“To evoke the past in the form of an image, you have to be able to abstract yourself from the present action, you have to know how to attach value to the useless, you have to want to dream. Man alone is perhaps capable of such an effort."
BERGSON Henri, Matière et Mémoire, Paris, Presses
universitaires de France, 1896, page 49
In 2016, Jung ho Kim arrived in France expecting a new apprenticeship, but what he encountered was a feeling of the unknown. “When the ego reaches to an unknown country or city, the experience is part of the body, arms, legs, smell and taste. In an unknown environment without landmarks, he admits that in comparison with the initial project which was to broaden his perspective, he has become more withdrawn. But he adds that it was an opportunity to focus on himself. Unlike his country, where he was with people who looked alike, he could focus on himself in the midst of completely different people.

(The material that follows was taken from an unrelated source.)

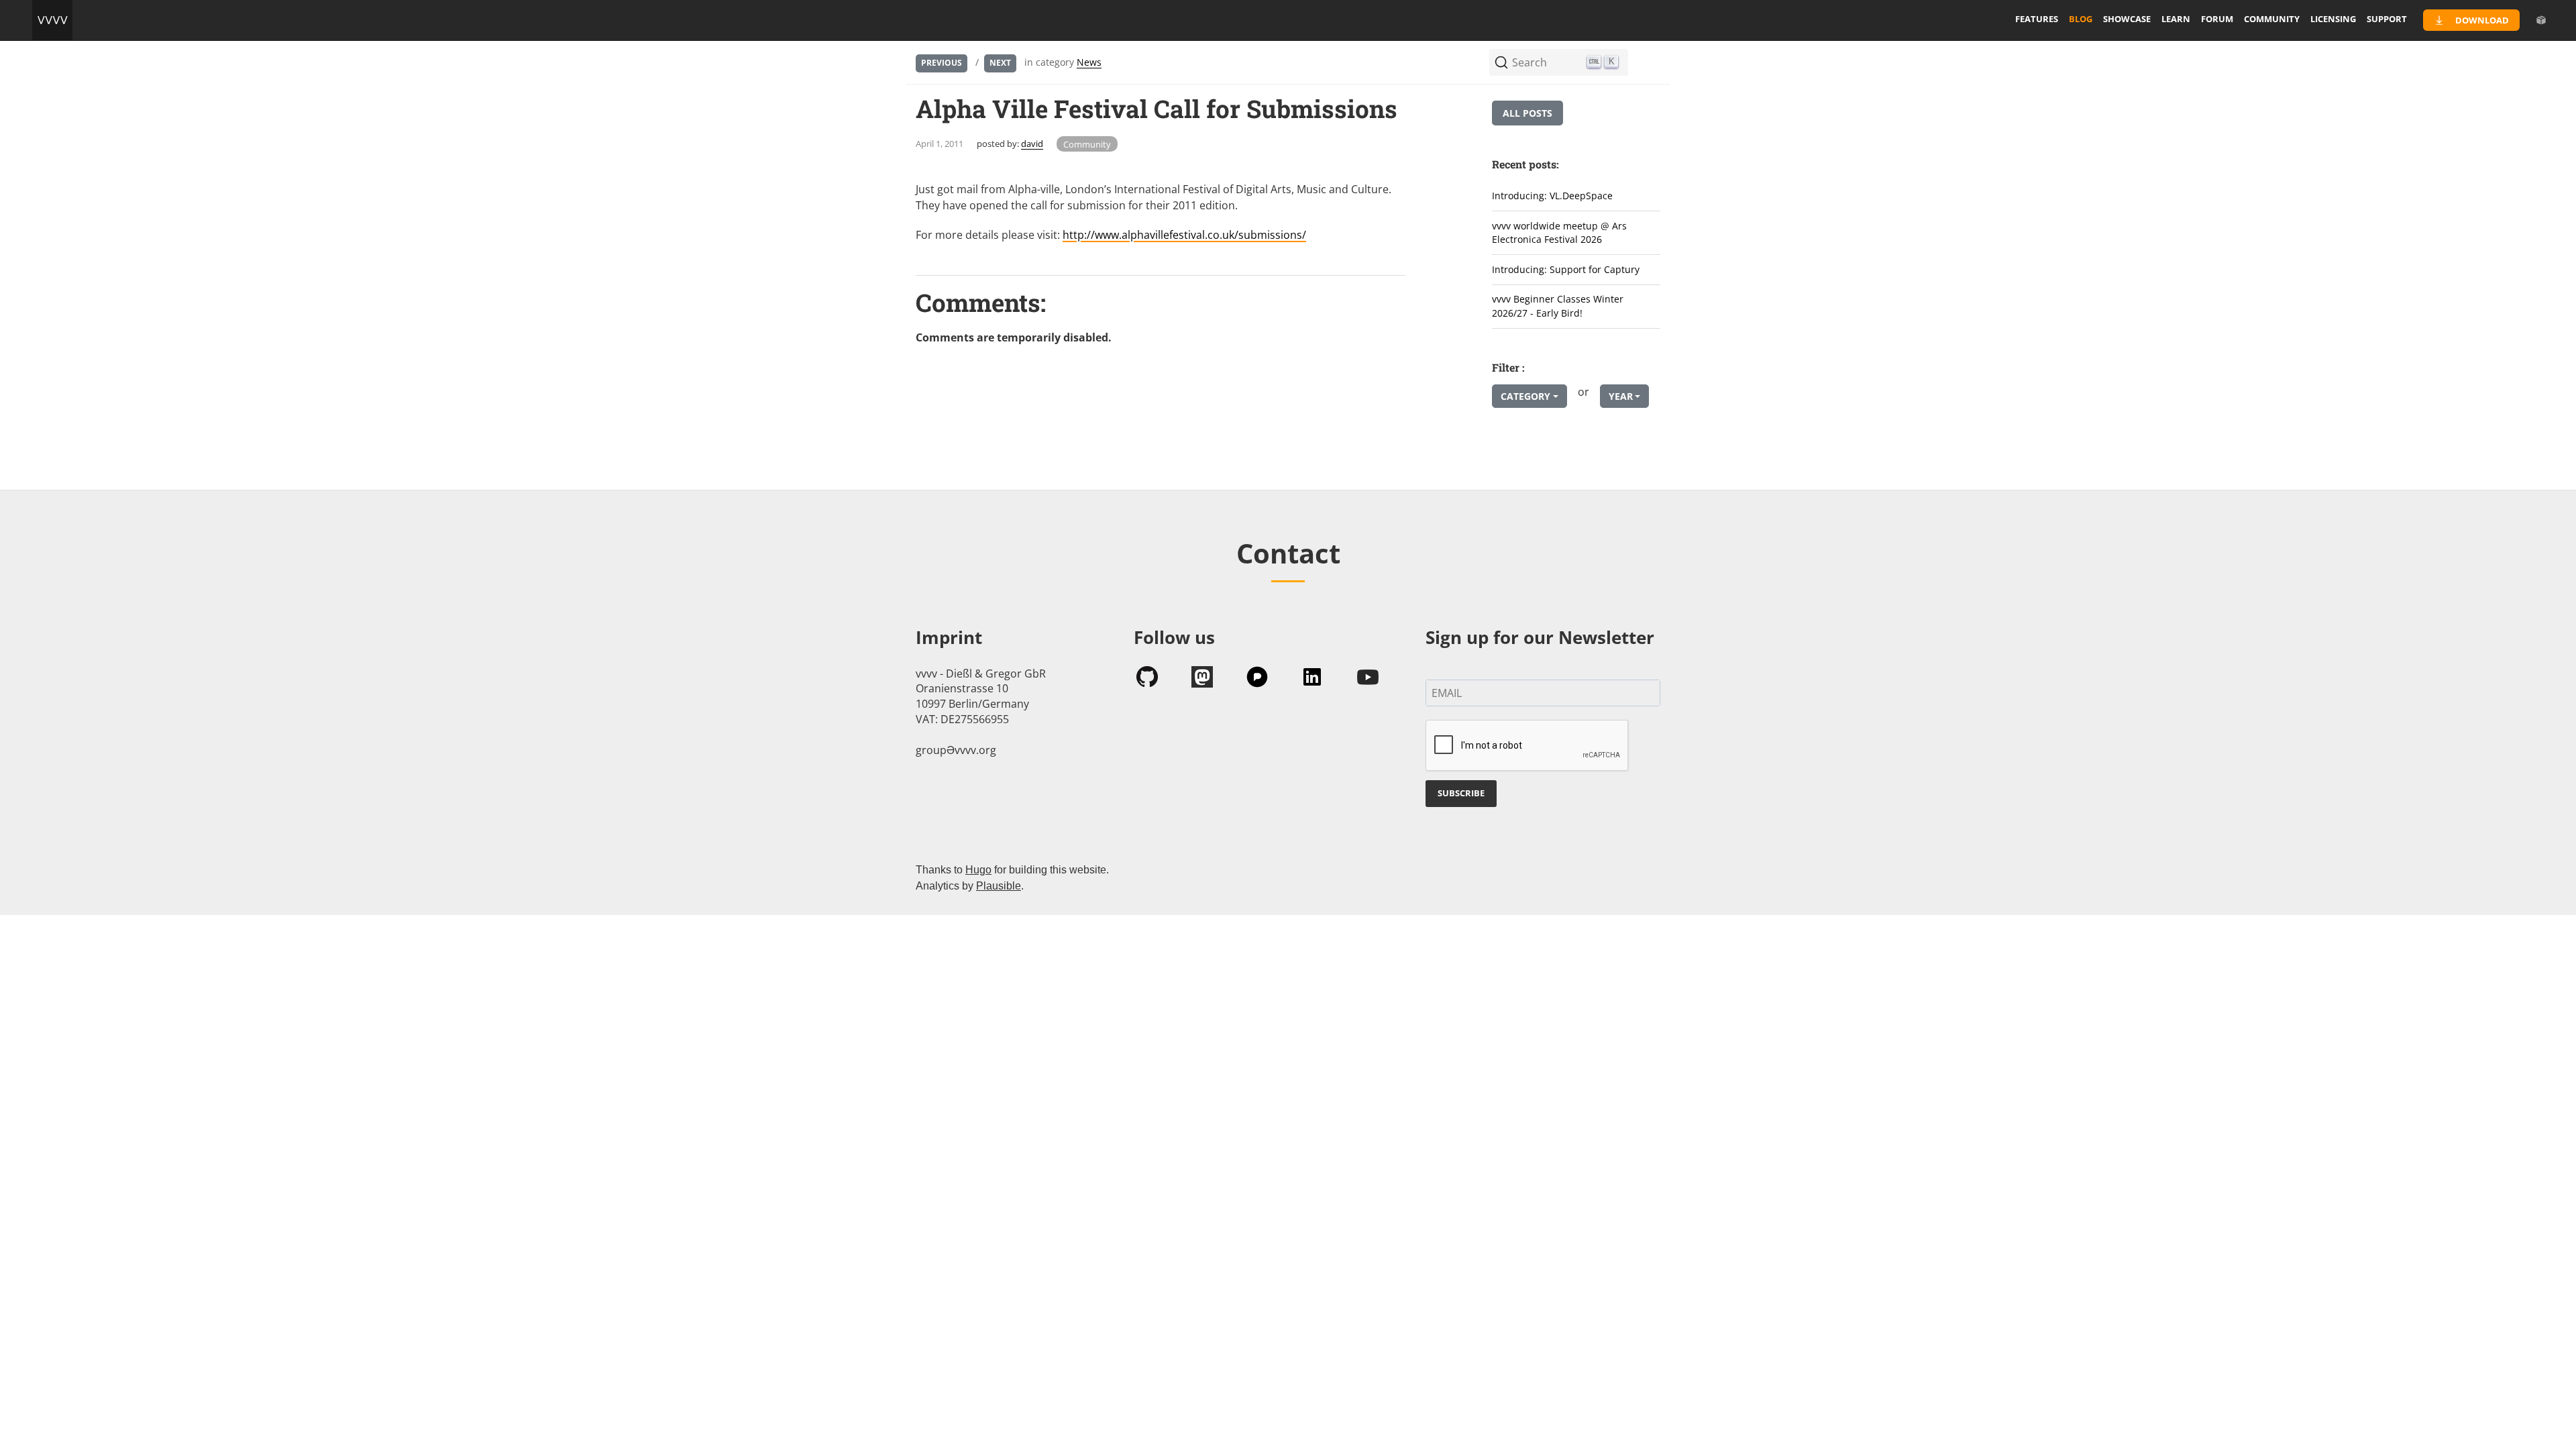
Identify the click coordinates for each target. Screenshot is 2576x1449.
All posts (1527, 113)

Looking back on his past, he tried to find a solution to overcome the feeling of the unknown and the loneliness he was facing, through the feeling of nostalgia and the question of memory.
Born in Andong, South Korea in 1992, Jung ho Kim spent his childhood in a quiet countryside. Thanks to his childhood where he played with his friends in nature, he has many natural landscapes in his memories. Graduated from the CARMA master's degree (Artistic Creation, Research and Practice of the Art World) at the University of Toulouse 2 Jean Jaurès in 2021, he works from the landscapes of his memory. Being in a foreign land since 2016, Jung ho Kim raises questions about space and man while pondering nostalgia and memories. Under the theme of "representation of memory", he practices installation and painting, recently he expresses "mental landscapes" through his drawings.

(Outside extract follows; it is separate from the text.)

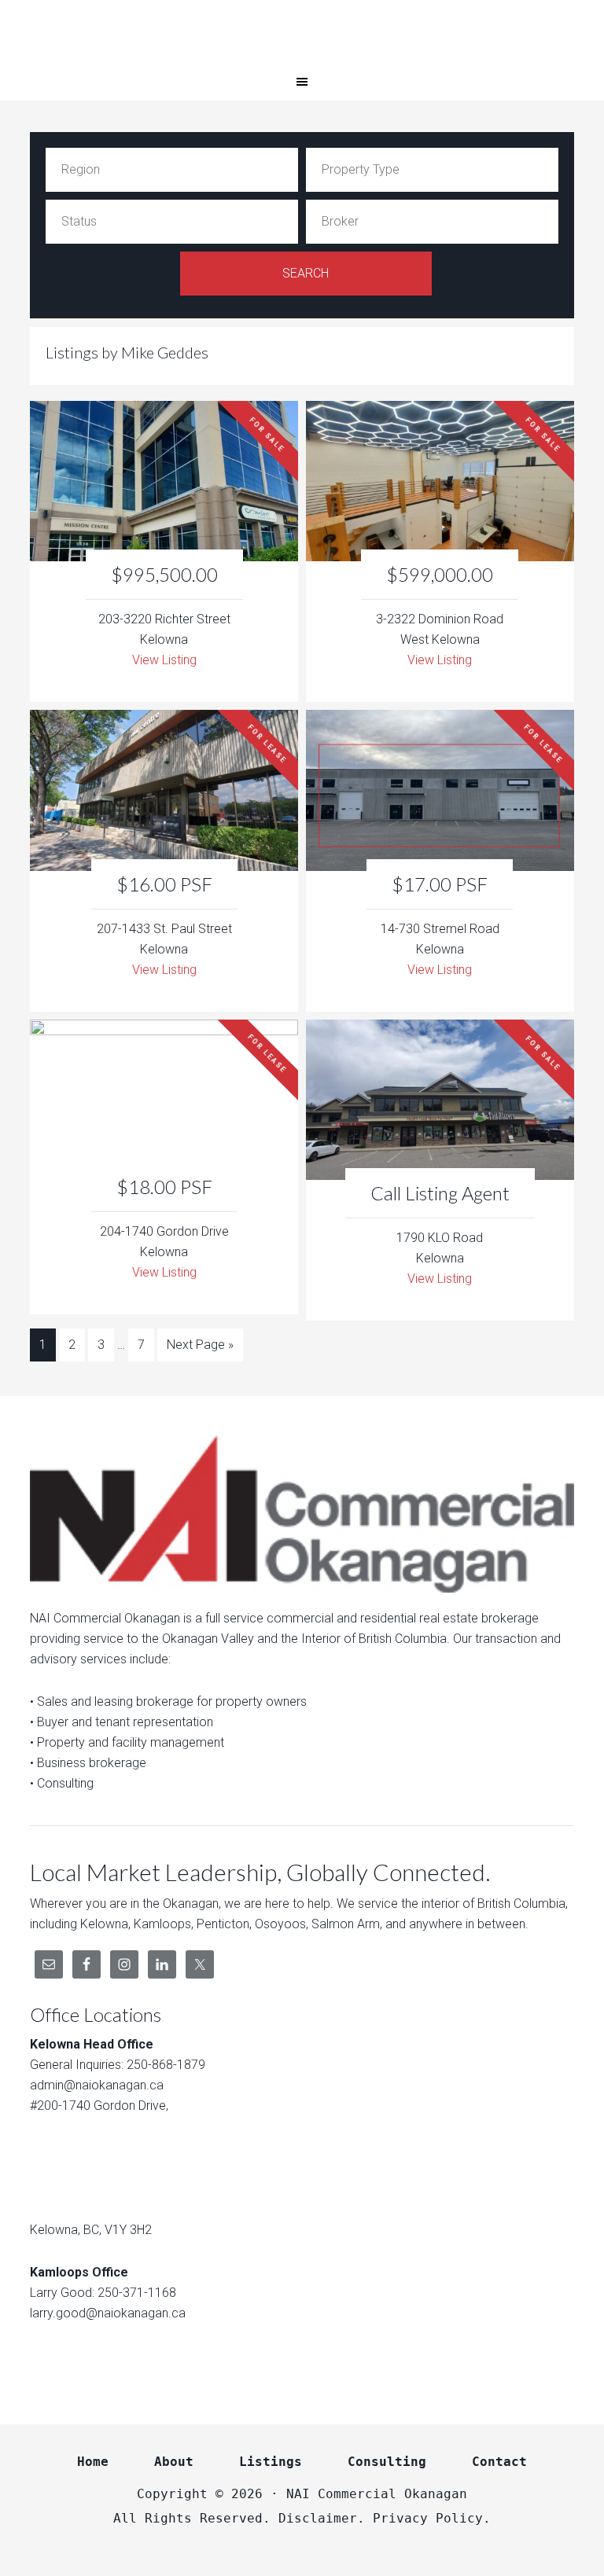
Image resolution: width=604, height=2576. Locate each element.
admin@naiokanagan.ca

The islands floating in the middle of the sea, the sparkling waves, and especially the islands drawn in charcoal are reminiscent of an ink painting. According to him, the island is a fragment in the universe of the artist's memory. Many spaces and landscapes floating in memory are divided into many islands. The unconsciously drawn island on which buildings and people sometimes appear, shows part of his memory. The island located beyond the sea is rather difficult to approach for Jung ho Kim, because he is not from an island. We can remember the past but we cannot go back to it completely. This physical and mental distance is expressed in his eyes as an artist by the reminiscence and regret of the past.

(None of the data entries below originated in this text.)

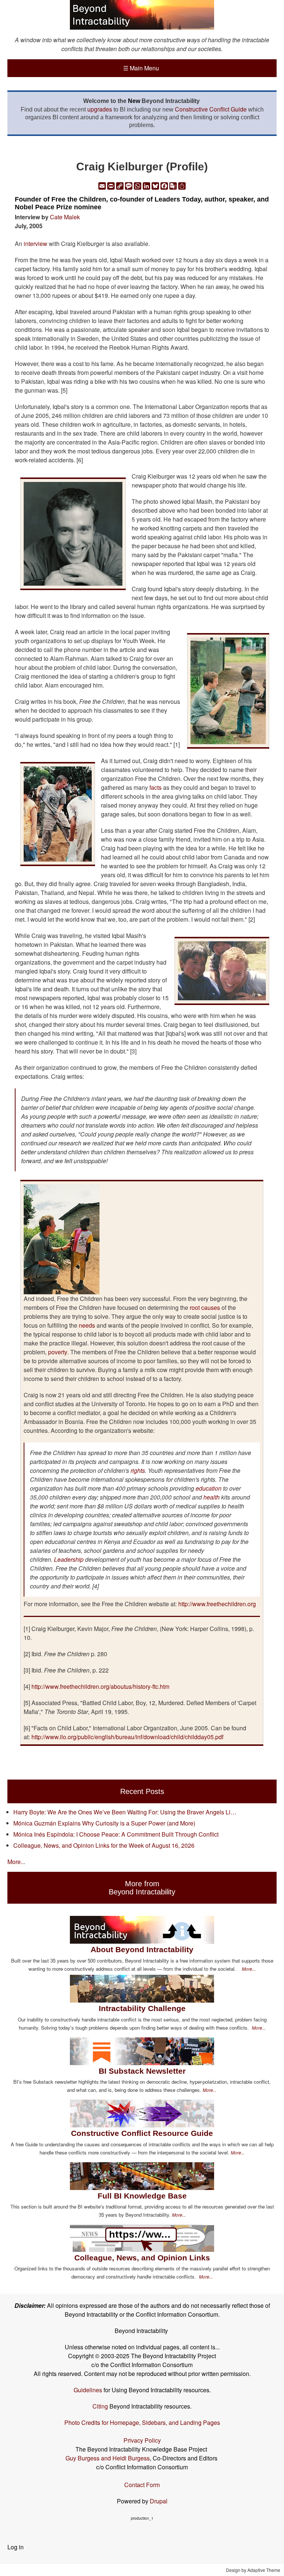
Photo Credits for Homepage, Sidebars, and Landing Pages (142, 2422)
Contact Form (142, 2484)
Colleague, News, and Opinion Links (142, 2257)
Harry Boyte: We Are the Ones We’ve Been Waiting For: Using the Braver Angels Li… (124, 1812)
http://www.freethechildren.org (217, 1604)
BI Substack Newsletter (142, 2071)
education (209, 1488)
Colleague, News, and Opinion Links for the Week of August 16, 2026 (104, 1845)
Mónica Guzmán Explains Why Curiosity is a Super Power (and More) (104, 1823)
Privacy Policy (142, 2440)
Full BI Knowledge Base (142, 2195)
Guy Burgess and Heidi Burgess (107, 2458)
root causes (205, 1307)
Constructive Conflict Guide (211, 109)
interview (35, 243)
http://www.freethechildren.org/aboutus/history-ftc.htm (100, 1686)
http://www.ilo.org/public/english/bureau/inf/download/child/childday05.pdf (127, 1737)
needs (87, 1325)
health (211, 1497)
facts (155, 787)
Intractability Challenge (142, 2008)
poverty (57, 1352)
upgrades (99, 109)
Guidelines (88, 2390)
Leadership (69, 1559)
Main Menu (141, 68)
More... (16, 1861)
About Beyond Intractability (142, 1949)
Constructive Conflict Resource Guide (142, 2133)
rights (138, 1470)
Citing (100, 2406)
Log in (15, 2547)
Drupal (159, 2501)
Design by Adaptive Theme (253, 2570)
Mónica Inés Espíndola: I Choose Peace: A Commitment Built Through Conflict (116, 1834)
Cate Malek (65, 217)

Regarding the use of charcoal, he answers “the rebirth of memory”. Like the representation of a scene from his memory on the painting, the use of charcoal having the memory of nature can be considered as the rebirth of a natural landscape. In this way, reawakening the memories of a tree in nature with a touch of charcoal reminds us of a kind of reincarnation. In this cycle, Jung ho Kim faces the past and confirms the existence of the present with his practice of “memory representation”.
Life in a foreign country far from his hometown may have been hard on him. The things he faced in an unfamiliar, unmarked environment must have been difficult. In the “disorientation” of an unknown place, Jung ho Kim tries to abstract himself from his current situation, and to dream. In this process, he confirms his existence with his past and continues the present. We can say that his works are the mirror that reflects his past and a process of spiritual formation that allows him to move forward.